Akar Masalah terletak pada Sistem Kapitalisme
Sistem kapitalisme yang diterapkan di negeri ini tak bisa dipungkiri mempengaruhi kebijakan ekonomi dan politik. Seperti halnya dalam masalah perburuhan. Banyak sekali pekerja buruh yang menjadi korban kapitalisme. Misalnya saja dalam tataran praktis, PHK yang dilakukan oleh pengusaha dengan tujuan mengurangi ongkos produksi demi tercapainya keuntungan yang maksimal. Persoalan lainnya menyangkut jam kerja yang panjang tanpa adanya kompensasi bagi buruh. Pengusaha mematok target produksi yang tinggi dengan mengorbankan tenaga para buruh.
Permasalahan kapitalis ini tidak hanya terlihat dalam tataran praktis. Di ranah regulasi nasional pun terlihat sekali peraturan yang mengakomodir kepentingan pengusaha yang cenderung merugikan buruh.

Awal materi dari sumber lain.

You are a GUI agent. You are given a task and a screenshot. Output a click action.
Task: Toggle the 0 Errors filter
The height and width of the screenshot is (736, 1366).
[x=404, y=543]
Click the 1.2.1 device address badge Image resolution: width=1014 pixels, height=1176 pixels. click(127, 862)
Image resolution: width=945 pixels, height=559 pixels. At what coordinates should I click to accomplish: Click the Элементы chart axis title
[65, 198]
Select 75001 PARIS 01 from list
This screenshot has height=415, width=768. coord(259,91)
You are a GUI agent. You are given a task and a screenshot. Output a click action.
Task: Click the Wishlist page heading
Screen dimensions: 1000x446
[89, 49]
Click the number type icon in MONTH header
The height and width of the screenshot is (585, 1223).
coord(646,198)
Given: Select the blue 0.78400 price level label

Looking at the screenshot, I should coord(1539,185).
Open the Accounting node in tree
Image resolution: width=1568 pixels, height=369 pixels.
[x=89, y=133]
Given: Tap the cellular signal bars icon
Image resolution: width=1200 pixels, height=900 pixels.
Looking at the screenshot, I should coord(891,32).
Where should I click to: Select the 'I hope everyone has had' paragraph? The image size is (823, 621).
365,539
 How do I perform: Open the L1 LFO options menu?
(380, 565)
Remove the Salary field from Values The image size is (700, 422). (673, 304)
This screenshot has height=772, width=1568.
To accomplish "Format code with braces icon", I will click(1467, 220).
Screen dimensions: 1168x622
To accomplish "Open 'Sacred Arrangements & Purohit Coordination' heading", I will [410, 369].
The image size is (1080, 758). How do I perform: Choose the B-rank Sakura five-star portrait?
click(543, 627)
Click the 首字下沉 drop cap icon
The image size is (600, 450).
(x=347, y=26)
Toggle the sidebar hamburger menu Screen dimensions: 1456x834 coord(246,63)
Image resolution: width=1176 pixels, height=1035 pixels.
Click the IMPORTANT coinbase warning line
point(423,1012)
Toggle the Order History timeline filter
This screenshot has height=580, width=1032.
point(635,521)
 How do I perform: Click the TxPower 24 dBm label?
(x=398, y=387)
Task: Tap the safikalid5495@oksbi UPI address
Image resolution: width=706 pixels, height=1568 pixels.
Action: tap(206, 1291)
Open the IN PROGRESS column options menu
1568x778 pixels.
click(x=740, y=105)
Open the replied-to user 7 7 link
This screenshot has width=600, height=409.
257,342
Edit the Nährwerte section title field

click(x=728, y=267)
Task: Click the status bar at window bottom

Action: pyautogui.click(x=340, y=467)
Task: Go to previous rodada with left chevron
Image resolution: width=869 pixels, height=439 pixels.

Segala kepentingan pengusaha yang diakomodir dalam regulasi nasional tentu semakin mempermudah pengusaha untuk secara leluasa memenuhi hasrat kapitalisnya. Seperti keleluasaan memperkerjakan TKA di sektor-sektor yang sebenarnya bisa dilakukan oleh tenaga kerja Indonesia. Pada akhirnya dampak penerapan sistem kapitalisme tidak bisa diingkari. Dalam sistem inilah para kapital lebih diutamakan dan rakyat diperbudak, sementara penguasa hanya berperan sebagai regulator.
Solusi Islam
Islam sebagai ideologi yang memiliki akidah dan darinya terpancar berbagai aturan kehidupan telah mengatur sedemikian rupa masalah perburuhan. Islam sangat menghargai tenaga manusia dalam pekerjaannya. Nabi shalallahu 'alaihi wa sallam telah memerintahkan memberi upah sebelum keringat si pekerja kering. Dari 'Abdullah bin 'Umar:
Nabi shalallahu 'alaihi wa sallam bersabda, "Berikanlah kepada seorang pekerja upahnya sebelum keringatnya kering." (HR. Ibnu Majah). Maksud hadits ini adalah bersegera menunaikan hak si pekerja setelah selesai pekerjaannya.
Dalam Islam pemimpin memiliki dua fungsi utama, yaitu sebagai raa'in (pemimpin) dan junnah (pelindung). Negara berperan layaknya seorang ibu yang mengayomi anaknya, mengurusi, dan melindungi. Sebagai bentuk pengurusannya negara memberikan berbagai jaminan seperti jaminan kesehatan, keselamatan kerja, pendidikan, hingga kesejahteraan. Sehingga bukan hal yang salah jika suatu perusahaan tidak memberikan jaminan, sebab sejatinya semua itu merupakan tanggungjawab negara. Dengan begitu para pekerja bisa fokus mencari nafkah, tanpa harus pusing memikirkan berbagai jaminan kehidupan.